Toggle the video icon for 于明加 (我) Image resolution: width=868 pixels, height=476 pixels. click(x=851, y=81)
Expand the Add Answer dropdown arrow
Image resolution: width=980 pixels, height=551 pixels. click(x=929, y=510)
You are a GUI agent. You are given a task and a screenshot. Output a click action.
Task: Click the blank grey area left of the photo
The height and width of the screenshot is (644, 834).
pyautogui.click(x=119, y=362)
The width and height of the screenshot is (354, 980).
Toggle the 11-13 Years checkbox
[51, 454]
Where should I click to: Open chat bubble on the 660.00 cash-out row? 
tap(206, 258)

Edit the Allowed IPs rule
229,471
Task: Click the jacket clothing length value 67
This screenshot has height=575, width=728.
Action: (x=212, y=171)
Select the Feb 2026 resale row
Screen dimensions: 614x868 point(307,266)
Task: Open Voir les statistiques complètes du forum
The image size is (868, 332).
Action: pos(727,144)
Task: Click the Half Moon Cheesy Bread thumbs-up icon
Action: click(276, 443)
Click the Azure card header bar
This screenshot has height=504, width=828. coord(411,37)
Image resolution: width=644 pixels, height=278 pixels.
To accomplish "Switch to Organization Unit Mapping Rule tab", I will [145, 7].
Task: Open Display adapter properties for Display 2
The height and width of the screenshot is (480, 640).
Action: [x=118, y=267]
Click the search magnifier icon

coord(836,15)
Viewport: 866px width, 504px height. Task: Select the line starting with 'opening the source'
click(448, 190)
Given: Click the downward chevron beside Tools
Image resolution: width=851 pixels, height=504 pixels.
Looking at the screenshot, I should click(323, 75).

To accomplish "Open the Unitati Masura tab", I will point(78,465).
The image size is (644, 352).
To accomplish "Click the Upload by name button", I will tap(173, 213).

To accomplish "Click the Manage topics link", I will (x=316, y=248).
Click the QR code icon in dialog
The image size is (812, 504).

Required action ▸ In which lines of the records does the word "will" appear? Copy each of them.

Answer to this task ▸
To accomplish "Switch to Organization Unit Mapping Rule tab", I will [145, 7].
To accomplish "Open the Unitati Masura tab", I will point(78,465).
To accomplish "Click the Upload by name button", I will tap(173, 213).
To accomplish "Click the Manage topics link", I will (x=316, y=248).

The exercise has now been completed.